Auf Einladung der Kulturhauptstadt Europas Bad Ischl Salzkammergut 2024 präsentiert die japanische Künstlerin Chiharu Shiota im Rahmen der Programmlinie „Macht und Tradition” im Stollen des ehemaligen Konzentrationslagers Ebensee die raumgreifende Installation „Wo sind wir jetzt?”. Die Installation aus roten Seilen und 25 überlebensgroßen Kleidern lässt die Anwesenheit der Opfer erspüren. Die Kleider sind zwischen roten Seilen gefangen, die wie ein Nebel die Figuren verschleiern. 
Mit „Wo sind wir jetzt?” schafft die in Berlin lebende und arbeitende Künstlerin ein weiteres Stück „Erinnerungskultur”. Sich erinnern heißt, Zukunft verantwortungsvoll gestalten. Das genaue Erkennen von Macht und Tradition, deren Wechselwirkungen und Beeinflussungen ist Voraussetzung, lokale und globale Identitäten in ihrem Wandel zu verstehen und zu respektieren.

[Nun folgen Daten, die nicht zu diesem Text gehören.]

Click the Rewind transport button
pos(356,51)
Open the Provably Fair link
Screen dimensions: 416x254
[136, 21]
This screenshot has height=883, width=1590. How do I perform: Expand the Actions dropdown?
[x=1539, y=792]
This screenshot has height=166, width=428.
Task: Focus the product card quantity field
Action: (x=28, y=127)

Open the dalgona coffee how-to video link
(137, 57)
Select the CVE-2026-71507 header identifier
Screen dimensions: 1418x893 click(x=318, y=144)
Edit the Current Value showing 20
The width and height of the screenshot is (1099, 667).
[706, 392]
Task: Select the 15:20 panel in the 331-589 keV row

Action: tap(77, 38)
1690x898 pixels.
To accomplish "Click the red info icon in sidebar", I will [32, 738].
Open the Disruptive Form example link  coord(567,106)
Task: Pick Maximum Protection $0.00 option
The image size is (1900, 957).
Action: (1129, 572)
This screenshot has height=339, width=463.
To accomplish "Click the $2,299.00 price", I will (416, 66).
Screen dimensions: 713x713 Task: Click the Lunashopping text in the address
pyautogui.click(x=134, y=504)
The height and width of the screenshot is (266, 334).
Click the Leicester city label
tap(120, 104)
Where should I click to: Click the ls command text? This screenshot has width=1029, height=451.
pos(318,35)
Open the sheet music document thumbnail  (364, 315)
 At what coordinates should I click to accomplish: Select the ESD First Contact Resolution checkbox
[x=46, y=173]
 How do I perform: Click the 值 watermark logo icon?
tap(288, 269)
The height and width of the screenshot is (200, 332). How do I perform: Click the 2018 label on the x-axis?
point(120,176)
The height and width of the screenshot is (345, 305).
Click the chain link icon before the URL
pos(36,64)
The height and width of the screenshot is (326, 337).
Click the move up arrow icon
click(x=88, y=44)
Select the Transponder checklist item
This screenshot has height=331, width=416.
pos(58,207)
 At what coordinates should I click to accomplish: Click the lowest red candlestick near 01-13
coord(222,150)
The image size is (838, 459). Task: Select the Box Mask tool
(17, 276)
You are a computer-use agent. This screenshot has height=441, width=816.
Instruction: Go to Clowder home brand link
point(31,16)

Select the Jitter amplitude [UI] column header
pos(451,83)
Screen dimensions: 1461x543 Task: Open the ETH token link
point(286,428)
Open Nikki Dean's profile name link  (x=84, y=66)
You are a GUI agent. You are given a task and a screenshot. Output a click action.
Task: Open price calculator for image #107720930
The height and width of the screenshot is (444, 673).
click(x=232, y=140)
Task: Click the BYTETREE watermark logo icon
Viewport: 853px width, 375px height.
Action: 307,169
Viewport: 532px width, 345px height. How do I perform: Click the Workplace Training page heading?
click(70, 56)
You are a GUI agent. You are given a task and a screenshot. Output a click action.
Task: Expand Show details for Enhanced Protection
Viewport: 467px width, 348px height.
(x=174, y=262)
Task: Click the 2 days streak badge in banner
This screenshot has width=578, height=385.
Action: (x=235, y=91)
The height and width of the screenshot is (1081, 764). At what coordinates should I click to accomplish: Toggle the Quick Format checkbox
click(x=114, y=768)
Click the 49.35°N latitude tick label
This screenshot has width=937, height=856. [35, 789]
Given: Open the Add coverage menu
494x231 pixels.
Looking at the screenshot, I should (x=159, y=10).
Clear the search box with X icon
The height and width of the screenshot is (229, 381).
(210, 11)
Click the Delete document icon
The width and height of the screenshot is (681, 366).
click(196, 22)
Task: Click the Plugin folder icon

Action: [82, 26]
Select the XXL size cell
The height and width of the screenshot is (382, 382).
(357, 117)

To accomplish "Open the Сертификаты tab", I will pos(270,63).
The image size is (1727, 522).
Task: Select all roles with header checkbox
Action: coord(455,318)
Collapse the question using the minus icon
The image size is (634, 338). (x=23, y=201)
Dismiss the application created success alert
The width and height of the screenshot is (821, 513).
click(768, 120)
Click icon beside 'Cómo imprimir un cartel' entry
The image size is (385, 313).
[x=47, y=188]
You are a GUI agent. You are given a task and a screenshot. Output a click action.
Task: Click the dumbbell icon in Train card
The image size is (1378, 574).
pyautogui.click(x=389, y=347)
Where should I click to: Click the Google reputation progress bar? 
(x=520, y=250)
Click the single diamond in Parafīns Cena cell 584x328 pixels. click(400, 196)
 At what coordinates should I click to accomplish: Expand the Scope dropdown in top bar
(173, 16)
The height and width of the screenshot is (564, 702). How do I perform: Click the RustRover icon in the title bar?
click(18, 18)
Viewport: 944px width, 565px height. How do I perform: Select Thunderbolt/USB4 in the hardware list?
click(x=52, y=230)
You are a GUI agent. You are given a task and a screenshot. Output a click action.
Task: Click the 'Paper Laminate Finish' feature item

Chiharu Shiota – Wo sind wir jetzt?
Eröffnung Freitag, 26/04/2024, 14 Uhr
Ort KZ-Gedenkstollen Ebensee, Finkerleitenstraße 40, 4802 Ebensee
Dauer der Ausstellung 27/04–30/09/2024
Öffnungszeiten 27/04–14/06 Sa–So 10:00–17:00 Uhr | 15/06–15/09 Di–So 10:00–17:00 Uhr | 16/09–30/09 Sa–So 10:00–17:00 Uhr
EintrittTicketverkauf erfolgt über das Zeitgeschichte Museum Ebensee. (Eintrittspreis zuzüglich € 2,-)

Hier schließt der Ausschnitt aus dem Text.